During the year ended June 30, 2009, the Company commenced the construction of a new facility with building area of about 150,000 square meters.  As of June 30, 2010, the construction in progress of the new facility was $39 million.   The Company completed this new facility and related construction project in August 2010, and the whole construction cost amounted to approximately $44 million including the cost of land use right of $5 million which had been acquired during the year ended June 30, 2008.  

The depreciation and amortization for the years ended June 30, 2008, 2009 and 2010 were $1,817,657, $2,241,344  and $ 2,683,042 respectively.

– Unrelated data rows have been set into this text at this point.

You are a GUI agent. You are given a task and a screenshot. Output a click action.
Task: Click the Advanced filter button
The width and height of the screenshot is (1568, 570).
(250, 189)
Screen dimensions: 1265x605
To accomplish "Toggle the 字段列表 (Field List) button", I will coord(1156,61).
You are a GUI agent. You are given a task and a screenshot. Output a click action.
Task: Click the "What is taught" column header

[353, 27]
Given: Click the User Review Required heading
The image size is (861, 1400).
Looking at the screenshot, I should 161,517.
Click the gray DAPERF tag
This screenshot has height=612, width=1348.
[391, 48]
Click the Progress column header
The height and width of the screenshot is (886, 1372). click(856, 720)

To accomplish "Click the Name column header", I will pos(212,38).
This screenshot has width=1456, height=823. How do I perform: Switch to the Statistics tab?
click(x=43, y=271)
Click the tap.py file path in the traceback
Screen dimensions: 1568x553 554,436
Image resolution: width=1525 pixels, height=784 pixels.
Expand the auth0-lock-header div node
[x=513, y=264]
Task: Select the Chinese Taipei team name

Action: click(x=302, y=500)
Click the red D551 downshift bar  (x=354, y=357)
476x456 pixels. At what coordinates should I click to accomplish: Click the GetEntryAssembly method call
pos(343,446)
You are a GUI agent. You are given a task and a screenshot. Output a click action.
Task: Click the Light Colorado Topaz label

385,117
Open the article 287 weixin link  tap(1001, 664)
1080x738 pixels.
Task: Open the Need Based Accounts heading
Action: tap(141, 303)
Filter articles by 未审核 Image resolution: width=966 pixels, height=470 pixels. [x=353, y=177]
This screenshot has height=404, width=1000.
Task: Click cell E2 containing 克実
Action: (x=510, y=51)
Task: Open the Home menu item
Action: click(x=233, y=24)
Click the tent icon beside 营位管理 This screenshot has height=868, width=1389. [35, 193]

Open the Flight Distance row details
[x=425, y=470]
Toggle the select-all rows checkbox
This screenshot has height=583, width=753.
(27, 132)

We learn that the 65.3 million in net PP&E is $76.6 million gross PP&E - the difference being accumulated depreciation. Of that 76.6 million most is buildings and land use rights. There 13.6 million in buildings, 7.3 in land use rights and another 39.3 million under construction.

Only $3.1 million of machinery is in use. That is kind of funny because this company is a manufacturer of some pretty high end kit. Indeed it is pretty hard to imagine how you manufacture the control systems (sensors etc and the computers to go with it) with only $3.1 million in kit - but the company seems to do so. Those machines should also include all the computers on which staff make the software to run all this fancy kit. The company has $3000 of kit - so there is less than a laptop per staff member in machines - and surely all of this manufacturing requires some machines.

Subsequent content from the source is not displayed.